Biennale im Südosten der Türkei: Karneval in Kurdistan
Mythen, Poesie und Kommentare zur Politik begegnen sich in den Kunstwerken auf der 3. Kunst-Biennale in der kurdischen Stadt Mardin.
Eine Frau mit weißem Schleier beugt sich trauernd über ein lebloses Mädchen. Das Pieta-Motiv der Skulptur in dem leeren Steingewölbe erklärt sich für den Betrachter sofort. Irritierend nur, dass der Körper der schönen jungen Toten in einer Fischflosse mündet. „Pity Pity“, die Arbeit der Mardiner Künstlerin Aysel Alver auf der 3. Mardin-Biennale, ist eines der vielen Belege dafür, wie produktiv Kunst eine einzigartige Projektionskulisse aufschließen kann.
„Mythologies“ hatte die kleine, erst 2010 gegründete Biennale im äußersten Südosten der Türkei als Motto ausgegeben. Das klang etwas konventionell. Doch wer von den Dächern der labyrinthisch verwinkelten, 6.000 Jahre alten Stadt, die sich malerisch an einen alten Berghügel schmiegt, hinab in die mesopotamische Tiefebene schaut, dem erscheint das nur noch logisch. Vor dem geistigen Auge dämmern da automatisch alle Mythen auf, die sich mit dieser Geburtsstätte der menschlichen Zivilisation verbinden.
Ein Mythos ist die Legende von Sahmaran. Das Fleisch der Königin, die halb Schlange und halb Mensch ist und in die sich ein junger Mann verliebt, wird von einem finsteren König begehrt.
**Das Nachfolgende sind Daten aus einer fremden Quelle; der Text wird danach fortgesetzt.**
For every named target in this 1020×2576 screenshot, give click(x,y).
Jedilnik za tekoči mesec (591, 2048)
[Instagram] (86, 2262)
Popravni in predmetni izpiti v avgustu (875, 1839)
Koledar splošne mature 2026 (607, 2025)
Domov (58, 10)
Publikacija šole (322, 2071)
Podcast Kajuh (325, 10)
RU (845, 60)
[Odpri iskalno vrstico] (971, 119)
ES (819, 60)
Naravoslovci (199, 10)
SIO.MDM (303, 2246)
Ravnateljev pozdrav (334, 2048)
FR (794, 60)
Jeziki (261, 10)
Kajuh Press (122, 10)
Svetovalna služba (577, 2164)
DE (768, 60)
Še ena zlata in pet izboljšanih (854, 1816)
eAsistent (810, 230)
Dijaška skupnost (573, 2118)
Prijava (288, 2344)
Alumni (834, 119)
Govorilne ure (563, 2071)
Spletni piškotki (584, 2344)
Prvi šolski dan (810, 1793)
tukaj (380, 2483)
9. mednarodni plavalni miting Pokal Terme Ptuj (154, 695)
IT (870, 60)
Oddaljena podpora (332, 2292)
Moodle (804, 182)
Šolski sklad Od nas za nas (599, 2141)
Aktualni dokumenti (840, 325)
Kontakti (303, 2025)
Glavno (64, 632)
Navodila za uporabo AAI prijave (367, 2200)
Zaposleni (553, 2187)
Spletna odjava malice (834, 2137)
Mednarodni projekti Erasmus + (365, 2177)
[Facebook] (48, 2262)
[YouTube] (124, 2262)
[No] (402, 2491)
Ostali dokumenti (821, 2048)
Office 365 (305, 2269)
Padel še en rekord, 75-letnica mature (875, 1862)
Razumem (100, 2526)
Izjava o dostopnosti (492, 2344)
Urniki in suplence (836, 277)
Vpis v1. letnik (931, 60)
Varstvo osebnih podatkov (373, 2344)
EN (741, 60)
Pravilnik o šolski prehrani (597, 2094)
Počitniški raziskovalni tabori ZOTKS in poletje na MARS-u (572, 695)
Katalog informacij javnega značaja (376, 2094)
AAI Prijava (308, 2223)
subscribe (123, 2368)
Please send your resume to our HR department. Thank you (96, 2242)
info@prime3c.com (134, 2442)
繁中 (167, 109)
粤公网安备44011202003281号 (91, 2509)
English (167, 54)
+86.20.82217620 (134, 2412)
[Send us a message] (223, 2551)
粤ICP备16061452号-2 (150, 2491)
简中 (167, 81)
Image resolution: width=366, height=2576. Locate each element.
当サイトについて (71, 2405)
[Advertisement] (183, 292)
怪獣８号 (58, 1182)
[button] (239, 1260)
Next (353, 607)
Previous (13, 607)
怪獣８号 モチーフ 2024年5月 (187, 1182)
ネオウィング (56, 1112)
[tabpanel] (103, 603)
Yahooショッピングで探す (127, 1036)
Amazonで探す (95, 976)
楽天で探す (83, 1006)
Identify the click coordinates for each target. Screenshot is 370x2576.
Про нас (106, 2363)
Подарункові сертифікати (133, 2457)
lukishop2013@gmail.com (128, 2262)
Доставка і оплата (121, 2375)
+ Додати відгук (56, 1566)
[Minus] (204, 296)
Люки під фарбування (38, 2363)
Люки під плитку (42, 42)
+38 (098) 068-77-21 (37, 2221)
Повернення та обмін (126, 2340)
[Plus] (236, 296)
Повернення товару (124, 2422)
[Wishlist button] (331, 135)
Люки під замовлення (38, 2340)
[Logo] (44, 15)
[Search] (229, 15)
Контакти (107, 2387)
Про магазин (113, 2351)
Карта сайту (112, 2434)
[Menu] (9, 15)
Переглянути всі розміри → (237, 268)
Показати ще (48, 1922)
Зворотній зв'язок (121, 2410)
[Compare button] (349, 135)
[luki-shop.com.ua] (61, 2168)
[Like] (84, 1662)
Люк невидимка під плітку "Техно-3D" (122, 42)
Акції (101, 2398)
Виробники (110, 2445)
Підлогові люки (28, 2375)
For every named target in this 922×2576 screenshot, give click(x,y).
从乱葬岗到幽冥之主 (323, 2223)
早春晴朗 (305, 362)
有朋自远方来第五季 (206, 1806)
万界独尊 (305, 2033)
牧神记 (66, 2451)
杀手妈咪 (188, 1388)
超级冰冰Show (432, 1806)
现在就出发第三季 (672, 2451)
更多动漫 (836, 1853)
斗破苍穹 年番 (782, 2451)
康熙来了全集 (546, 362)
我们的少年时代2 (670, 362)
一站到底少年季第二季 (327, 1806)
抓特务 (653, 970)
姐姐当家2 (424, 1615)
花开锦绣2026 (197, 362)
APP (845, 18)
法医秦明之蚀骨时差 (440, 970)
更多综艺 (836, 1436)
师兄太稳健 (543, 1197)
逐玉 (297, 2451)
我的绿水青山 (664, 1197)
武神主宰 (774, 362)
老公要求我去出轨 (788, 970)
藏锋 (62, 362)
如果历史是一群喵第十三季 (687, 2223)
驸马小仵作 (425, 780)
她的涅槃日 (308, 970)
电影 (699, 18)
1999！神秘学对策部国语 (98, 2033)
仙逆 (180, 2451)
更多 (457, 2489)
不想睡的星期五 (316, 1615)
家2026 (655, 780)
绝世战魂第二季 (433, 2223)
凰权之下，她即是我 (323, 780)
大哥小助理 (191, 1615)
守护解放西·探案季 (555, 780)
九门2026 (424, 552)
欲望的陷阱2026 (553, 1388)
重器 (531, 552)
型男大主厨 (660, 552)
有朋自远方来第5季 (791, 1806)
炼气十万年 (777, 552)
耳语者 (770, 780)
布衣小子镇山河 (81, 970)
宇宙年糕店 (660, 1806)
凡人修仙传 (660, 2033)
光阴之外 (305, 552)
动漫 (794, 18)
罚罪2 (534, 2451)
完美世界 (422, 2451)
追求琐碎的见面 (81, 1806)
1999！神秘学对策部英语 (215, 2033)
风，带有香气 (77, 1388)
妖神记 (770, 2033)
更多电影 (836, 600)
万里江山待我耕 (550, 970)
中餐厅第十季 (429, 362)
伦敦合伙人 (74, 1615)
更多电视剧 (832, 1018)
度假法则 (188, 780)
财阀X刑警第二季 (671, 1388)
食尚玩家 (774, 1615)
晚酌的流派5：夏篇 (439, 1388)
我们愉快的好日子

Die Geschichte endet natürlich tragisch. In Alvers Skulptur wird die Fabel einer absoluten Liebe und ihres Kampfes um Gerechtigkeit zugleich Sinnbild des Leidens der Frauen in einer seit Jahrzehnten von Krieg und Bürgerkrieg verheerten Gegend.
Die Biennale in der 80.000-Einwohner-Stadt, die so beharrlich den regionalen Kontext fokussiert, statt mit globalen Schlagworten um sich zu werfen, ist ein Beispiel für eine markante Gegenbewegung zum großen Biennale-Zirkus. Angesagte Kunstdompteure sind hier verpönt. Trotzdem konnte das 15-köpfige Kuratoren-Kollektiv um die Ankaraer Galeristin Döne Otyam zur dritten Ausgabe immerhin 63 KünstlerInnen präsentieren.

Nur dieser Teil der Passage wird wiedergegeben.